Otro poema extenso Chiesa Santa Croce se basa en una noticia periodística («La comisión de Cultura ha aprobado una moción que revoca el bando que desterró al poeta de la ciudad») para hablarnos de la sorpresa de Dante al volver a la Florencia actual. Como complemento, Inferno, XXXII traduce reproduciendo laboriosamente los tercetos encadenados un amplio fragmento de La divina comedia. Se agradece el esfuerzo, pero no parece que encaje demasiado con el resto del libro ni que se entiendan bien esos versos de Dante desgajados del contexto y sin notas.

Línea de nieve habría ganado, si no con una poda, sí con una adecuada estructuración del conjunto, con una más atinada edición (la labor del poeta no termina al acabar el poema, sino al disponerlo en el volumen en que lo presenta al lector: la ordenación, la división en parte tienen también una función estética).

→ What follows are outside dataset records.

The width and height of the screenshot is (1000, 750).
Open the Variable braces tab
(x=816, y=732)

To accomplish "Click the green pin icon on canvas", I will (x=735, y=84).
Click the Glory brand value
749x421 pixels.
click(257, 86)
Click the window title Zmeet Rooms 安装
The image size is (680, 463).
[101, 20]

Pero, al margen de exhibicionismos y virtuosismos (en absoluto desdeñables), bastan media docena de poemas breves para hacer memorable este libro. Son poemas en que, como en Regreso de la Ulzama, el poeta intenta dar a sus visiones de la naturaleza y a su experiencia de la vida «un sitio en la memoria, un poso, un orden / eterno en que tal vez me sobrevivan».